The inaugural UK conference on sarcopenia was held in central London on 9th July 2013.
Delegates included clinicians, therapists, nutritionists and scientists, with representatives from Spain, Belgium, the Netherlands, Poland, the Ukraine, the United States and Japan. The meeting was organised and chaired by Professor Avan Aihie Sayer, MRC Clinical Scientist and Professor of Geriatric Medicine at the MRC Lifecourse Epidemiology Unit in Southampton, who opened the meeting with an overview of why sarcopenia is important. Sarcopenia is the loss of skeletal muscle mass and function with age. It is common in older men and women and has serious health consequences and significant healthcare costs. Professor Sayer outlined the lifecourse influences on sarcopenia that have been identified through research with the unique UK birth cohorts such as the Hertfordshire Cohort Study. This allows identification of factors associated with peak muscle mass and strength in early adulthood and those modifying decline in later life, thus informing the development of beneficial interventions across the lifecourse. For example the association of low birth weight with sarcopenia in later life is now well recognised, and recent work by Dr Harnish Patel, Clinical Lecturer in Geriatric Medicine in Southampton, on muscle biopsies from this cohort has identified changes in the morphology of muscles in those with low birth weight.
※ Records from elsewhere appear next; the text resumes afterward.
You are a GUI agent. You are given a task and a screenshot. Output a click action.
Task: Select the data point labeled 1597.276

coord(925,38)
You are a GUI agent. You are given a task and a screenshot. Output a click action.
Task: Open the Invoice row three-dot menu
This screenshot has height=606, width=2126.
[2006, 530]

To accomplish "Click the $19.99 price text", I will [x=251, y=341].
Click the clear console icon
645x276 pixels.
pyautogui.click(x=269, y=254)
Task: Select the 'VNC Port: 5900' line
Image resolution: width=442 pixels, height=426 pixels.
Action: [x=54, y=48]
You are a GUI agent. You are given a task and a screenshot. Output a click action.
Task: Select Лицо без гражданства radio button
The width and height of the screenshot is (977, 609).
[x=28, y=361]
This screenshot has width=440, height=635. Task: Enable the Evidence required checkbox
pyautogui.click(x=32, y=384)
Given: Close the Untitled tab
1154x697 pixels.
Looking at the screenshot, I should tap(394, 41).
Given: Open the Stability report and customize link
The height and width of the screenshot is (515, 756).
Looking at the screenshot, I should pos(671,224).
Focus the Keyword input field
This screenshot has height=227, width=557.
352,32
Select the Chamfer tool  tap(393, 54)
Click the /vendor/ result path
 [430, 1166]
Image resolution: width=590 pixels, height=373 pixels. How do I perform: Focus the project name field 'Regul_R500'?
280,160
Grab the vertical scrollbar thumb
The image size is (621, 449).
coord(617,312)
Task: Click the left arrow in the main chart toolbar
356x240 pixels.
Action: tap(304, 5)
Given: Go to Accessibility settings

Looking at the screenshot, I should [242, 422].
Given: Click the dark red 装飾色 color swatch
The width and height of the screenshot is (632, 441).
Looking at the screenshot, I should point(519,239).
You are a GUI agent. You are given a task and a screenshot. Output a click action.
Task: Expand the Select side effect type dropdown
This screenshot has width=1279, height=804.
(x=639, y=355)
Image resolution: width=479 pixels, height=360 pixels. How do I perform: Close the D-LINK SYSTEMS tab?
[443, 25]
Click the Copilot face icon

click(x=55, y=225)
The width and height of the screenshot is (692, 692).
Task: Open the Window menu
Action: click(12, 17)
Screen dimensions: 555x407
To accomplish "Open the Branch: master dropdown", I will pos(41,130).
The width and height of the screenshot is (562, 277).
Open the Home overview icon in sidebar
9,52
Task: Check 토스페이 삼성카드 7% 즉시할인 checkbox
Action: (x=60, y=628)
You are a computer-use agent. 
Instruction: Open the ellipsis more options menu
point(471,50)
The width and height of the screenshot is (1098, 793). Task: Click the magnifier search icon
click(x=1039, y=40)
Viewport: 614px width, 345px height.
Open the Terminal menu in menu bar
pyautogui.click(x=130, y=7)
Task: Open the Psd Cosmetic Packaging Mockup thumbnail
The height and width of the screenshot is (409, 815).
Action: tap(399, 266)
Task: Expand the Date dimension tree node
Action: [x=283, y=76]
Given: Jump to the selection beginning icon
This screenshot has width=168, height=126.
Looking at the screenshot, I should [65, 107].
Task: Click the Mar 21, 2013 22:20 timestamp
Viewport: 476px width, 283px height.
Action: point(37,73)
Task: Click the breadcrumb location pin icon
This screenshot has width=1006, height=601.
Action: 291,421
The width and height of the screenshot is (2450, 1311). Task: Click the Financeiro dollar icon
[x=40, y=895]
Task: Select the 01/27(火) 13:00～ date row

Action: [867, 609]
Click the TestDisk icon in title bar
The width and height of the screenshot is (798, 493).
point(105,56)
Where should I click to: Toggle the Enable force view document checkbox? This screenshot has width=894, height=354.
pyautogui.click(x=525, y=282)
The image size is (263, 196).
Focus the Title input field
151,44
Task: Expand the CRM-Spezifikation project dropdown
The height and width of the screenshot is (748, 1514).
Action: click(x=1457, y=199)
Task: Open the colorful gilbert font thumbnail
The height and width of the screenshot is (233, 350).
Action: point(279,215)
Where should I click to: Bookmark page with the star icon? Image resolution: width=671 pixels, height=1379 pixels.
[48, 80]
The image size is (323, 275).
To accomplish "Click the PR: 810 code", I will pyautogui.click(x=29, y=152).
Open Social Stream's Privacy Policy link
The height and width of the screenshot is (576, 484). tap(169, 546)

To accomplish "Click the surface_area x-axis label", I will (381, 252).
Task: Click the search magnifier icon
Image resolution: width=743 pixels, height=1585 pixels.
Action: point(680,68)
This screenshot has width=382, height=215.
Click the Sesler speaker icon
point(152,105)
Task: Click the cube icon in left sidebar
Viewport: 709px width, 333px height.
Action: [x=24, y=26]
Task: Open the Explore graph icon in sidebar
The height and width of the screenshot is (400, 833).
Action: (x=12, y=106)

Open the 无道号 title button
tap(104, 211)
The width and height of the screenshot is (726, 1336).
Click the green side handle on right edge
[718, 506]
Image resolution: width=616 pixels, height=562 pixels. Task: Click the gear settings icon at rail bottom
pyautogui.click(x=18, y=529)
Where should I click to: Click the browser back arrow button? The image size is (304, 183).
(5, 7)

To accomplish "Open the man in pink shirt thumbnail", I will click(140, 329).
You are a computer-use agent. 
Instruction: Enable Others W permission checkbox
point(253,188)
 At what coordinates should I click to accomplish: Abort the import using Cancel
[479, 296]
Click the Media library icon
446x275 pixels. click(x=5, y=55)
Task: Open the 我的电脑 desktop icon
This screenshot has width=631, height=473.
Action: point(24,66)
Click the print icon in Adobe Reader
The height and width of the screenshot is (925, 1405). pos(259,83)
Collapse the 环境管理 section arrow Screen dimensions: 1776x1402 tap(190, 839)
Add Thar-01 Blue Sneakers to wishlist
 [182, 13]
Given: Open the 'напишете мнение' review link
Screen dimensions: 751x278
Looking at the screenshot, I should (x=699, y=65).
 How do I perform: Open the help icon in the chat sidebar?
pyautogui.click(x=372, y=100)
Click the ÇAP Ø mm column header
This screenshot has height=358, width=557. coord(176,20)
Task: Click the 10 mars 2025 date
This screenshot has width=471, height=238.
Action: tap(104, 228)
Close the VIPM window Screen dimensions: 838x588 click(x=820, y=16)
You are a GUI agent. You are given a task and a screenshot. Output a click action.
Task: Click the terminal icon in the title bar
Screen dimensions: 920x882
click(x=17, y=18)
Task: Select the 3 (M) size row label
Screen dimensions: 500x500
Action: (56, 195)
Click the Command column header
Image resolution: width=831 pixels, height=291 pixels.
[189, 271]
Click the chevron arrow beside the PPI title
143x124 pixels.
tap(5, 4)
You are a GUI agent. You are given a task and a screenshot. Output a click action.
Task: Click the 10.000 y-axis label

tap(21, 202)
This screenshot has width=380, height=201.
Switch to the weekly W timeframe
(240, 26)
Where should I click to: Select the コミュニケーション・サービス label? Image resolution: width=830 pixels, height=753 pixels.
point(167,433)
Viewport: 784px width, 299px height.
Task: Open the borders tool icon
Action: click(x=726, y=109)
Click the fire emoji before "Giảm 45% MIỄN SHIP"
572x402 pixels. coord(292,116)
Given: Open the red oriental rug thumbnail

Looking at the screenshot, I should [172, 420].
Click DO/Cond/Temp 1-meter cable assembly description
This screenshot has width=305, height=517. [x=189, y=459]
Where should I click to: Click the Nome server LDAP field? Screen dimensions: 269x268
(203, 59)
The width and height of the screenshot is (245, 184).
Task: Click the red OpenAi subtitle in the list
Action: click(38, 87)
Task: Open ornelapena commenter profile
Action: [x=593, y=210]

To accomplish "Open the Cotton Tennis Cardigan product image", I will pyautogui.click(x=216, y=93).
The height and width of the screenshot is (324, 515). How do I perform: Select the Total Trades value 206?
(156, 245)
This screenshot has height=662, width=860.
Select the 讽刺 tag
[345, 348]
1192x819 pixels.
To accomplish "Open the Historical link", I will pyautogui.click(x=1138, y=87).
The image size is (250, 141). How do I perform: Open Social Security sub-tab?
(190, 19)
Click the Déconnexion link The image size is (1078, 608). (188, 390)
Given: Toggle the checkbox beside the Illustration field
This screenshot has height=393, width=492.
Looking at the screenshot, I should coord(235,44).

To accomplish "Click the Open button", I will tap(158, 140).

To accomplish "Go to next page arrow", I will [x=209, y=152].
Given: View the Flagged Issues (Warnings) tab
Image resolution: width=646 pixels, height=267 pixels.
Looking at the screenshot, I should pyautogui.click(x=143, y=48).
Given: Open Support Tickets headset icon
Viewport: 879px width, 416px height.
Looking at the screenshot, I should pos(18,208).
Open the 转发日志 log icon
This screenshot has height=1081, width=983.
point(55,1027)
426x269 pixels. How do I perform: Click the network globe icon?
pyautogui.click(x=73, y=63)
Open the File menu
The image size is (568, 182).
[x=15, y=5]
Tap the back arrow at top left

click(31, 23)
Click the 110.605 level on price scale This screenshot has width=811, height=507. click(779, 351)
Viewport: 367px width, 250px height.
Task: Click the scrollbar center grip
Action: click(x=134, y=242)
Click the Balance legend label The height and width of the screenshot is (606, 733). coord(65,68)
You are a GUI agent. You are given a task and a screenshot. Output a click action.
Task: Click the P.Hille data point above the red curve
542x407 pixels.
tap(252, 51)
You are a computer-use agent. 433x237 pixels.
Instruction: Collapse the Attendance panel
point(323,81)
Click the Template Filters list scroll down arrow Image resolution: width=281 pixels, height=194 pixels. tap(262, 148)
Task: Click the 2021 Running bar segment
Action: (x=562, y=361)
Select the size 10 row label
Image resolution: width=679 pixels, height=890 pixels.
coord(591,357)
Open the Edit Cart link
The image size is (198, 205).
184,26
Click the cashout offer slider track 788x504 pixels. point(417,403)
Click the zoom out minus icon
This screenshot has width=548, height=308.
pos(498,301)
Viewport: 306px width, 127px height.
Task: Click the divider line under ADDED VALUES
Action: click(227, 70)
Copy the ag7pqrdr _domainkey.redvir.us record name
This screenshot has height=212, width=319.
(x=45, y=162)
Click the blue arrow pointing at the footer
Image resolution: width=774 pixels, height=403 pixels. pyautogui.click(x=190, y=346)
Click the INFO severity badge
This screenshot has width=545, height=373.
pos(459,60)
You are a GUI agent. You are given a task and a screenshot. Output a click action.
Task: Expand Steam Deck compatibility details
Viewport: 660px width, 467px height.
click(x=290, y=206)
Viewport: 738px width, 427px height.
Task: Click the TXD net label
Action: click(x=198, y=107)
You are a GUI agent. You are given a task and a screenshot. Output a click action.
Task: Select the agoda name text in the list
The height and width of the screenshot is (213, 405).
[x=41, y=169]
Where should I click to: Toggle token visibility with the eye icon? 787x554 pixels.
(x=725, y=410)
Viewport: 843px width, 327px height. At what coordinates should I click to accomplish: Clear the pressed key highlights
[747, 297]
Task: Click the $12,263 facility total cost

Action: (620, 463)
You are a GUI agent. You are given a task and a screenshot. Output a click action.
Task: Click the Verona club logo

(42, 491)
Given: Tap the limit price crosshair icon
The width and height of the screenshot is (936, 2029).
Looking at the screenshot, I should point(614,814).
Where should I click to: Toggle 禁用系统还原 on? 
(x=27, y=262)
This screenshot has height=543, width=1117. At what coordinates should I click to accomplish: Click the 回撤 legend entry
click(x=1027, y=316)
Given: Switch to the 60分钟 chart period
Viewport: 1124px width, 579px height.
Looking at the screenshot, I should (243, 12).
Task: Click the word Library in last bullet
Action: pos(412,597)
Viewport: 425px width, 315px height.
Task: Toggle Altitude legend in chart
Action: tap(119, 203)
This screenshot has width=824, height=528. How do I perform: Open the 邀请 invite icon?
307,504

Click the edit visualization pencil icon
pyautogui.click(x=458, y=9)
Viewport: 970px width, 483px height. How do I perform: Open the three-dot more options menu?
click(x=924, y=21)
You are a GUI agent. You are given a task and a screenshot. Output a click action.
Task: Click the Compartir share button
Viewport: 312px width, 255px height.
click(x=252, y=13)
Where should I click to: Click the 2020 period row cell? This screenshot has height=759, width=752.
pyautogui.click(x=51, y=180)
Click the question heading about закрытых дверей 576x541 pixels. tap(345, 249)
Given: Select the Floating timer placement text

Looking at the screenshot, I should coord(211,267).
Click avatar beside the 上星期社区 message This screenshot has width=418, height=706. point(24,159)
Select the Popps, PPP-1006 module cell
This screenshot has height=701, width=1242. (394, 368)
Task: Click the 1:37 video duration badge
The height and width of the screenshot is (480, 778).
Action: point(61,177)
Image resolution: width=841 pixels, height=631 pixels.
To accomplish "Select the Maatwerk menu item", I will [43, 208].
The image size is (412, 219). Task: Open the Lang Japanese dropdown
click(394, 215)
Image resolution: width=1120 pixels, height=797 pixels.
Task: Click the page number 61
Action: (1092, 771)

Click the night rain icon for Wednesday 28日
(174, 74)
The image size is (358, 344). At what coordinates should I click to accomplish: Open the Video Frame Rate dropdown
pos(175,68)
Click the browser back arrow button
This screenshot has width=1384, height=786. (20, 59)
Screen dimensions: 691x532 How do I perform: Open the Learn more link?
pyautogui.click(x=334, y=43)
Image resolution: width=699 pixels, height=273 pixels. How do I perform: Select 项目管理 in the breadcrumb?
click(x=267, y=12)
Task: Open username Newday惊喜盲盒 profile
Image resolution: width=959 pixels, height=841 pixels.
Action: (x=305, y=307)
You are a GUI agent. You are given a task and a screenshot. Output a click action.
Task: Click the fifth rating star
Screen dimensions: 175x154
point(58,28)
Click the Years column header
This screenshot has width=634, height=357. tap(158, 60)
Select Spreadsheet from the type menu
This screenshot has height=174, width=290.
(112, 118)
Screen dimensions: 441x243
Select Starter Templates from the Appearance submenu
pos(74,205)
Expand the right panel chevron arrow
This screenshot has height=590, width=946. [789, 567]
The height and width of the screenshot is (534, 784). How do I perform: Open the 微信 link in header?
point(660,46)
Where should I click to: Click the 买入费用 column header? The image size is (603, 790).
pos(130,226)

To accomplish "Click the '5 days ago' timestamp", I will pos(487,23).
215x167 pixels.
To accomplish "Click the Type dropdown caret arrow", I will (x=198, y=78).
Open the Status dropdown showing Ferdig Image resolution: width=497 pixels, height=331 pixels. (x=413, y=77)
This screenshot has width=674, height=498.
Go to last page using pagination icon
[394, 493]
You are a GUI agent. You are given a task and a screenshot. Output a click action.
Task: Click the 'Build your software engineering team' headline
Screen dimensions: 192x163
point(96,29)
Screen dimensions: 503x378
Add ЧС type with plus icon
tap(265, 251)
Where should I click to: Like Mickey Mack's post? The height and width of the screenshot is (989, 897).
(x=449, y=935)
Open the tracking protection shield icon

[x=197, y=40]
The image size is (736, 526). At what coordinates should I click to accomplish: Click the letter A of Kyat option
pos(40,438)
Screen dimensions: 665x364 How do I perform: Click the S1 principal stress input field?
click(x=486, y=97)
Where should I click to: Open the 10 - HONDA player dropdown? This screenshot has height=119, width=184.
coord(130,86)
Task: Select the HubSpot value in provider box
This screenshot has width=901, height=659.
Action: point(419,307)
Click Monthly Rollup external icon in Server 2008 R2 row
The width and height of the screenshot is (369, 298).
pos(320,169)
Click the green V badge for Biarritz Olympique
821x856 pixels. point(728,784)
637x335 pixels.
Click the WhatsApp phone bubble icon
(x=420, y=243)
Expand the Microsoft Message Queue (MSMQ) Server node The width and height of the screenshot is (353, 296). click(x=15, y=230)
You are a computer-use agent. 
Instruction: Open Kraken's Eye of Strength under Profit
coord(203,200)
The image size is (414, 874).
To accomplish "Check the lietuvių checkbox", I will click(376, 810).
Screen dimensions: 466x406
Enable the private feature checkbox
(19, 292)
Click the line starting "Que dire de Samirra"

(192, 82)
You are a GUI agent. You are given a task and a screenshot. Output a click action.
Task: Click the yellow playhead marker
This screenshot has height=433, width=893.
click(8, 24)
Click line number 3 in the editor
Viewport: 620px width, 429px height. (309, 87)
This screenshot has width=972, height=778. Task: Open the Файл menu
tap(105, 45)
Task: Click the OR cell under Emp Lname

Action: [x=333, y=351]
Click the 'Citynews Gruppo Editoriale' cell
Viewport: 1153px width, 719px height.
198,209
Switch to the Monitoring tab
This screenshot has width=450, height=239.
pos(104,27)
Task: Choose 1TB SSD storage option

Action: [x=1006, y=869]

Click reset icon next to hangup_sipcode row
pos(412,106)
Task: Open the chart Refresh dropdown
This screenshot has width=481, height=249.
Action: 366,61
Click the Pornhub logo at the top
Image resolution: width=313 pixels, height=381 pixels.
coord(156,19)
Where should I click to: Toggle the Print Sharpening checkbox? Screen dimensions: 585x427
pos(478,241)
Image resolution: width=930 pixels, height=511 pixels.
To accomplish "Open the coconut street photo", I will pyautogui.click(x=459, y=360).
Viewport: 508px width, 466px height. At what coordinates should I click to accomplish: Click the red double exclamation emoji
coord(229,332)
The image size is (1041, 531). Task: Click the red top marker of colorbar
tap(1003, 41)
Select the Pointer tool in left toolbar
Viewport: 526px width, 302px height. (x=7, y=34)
The rest of the morning programme was devoted to the underlying mechanisms of sarcopenia.Professor Malcolm Jackson, Head of the Institute of Ageing and Chronic Disease at the University of Liverpool, discussed the role of oxidative damage and denervation. He explained that the loss of muscle mass with ageing was predominantly due to a reduction in the number of muscle fibres, with atrophy and weakening of the remaining fibres. The research group in Liverpool have used the rodent model to determine the contribution of reactive oxygen species to myofibre loss. During normal contraction, muscle generates free radicals as part of the normal physiological response. This in turn activates a plethora of intracellular signaling molecules that increases the production of cytoprotective molecules such as the heat shock proteins (HSPs) and the superoxide dismutatses that neutralize free radicals and limit free radical damage. In aged animals, these normal adaptive mechanisms are attenuated or even abolished. In addition, older animals have been shown to have an increased free radical production at rest. This culminates in increased myofibre damage and loss. Transgenic mice that are deficient for the superoxide dismutase gene have decreased hind limb muscle mass. This work now needs to be translated to humans and preliminary studies are ongoing. Older rodents also demonstrate disruption at the neuromuscular junction within the motor unit, and this denervation to just a small number of fibres can further adversely influence the redox processes within skeletal muscle. Unanswered questions remain; namely, what drives denervation in older people and does denervation promote increases in oxidative species?